Source data Start Marker

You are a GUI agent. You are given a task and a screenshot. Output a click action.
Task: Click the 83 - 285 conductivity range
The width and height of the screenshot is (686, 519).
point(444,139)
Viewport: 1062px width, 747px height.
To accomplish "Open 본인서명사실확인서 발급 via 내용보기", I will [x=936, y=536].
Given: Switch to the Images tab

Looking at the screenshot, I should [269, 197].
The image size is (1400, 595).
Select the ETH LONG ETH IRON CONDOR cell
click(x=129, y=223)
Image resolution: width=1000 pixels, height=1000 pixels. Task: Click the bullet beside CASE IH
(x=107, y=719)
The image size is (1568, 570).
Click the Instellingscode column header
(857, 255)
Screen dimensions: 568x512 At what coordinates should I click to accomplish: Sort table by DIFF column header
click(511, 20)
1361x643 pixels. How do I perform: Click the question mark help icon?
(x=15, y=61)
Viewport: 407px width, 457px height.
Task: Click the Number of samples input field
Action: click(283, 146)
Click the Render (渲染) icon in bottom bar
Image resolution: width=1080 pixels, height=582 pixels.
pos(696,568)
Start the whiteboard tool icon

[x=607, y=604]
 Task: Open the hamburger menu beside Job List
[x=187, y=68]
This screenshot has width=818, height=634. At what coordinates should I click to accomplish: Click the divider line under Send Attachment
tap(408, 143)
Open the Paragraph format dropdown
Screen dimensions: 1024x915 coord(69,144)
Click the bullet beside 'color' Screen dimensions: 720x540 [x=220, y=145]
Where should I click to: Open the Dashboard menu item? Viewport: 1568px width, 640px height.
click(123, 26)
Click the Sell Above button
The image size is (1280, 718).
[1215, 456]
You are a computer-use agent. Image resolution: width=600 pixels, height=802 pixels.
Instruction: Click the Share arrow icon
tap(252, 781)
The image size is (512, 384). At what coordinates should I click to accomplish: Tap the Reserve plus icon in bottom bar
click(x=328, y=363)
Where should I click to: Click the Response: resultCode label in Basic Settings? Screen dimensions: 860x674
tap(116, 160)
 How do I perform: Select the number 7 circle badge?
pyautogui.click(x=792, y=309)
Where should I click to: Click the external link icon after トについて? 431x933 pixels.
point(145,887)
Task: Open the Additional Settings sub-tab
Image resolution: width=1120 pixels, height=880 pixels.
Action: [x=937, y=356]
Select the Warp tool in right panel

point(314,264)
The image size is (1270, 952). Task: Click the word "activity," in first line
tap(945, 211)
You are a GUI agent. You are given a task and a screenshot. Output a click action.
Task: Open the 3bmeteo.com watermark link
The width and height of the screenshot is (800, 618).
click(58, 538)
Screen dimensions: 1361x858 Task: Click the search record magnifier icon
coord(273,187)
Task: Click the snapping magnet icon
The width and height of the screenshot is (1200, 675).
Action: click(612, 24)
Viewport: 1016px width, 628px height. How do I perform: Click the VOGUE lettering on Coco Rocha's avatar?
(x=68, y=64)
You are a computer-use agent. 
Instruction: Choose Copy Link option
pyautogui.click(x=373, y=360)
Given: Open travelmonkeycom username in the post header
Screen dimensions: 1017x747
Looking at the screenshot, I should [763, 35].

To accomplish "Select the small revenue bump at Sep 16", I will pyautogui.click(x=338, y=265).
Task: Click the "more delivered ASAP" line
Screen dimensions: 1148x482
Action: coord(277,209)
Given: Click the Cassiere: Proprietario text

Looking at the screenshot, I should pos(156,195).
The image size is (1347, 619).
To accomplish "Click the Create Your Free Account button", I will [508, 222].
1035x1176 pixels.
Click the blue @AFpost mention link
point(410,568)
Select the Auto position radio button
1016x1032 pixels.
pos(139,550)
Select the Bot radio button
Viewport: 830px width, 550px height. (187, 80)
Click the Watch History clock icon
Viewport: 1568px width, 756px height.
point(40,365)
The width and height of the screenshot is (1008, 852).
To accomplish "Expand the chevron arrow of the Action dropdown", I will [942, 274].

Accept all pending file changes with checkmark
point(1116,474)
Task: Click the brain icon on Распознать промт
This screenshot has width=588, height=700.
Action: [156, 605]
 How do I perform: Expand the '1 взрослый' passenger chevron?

Source data End Marker

_Instructions for the task_: Say how many lines in the data hold the string "agent", and say nothing else.

_Solution for this problem_: 4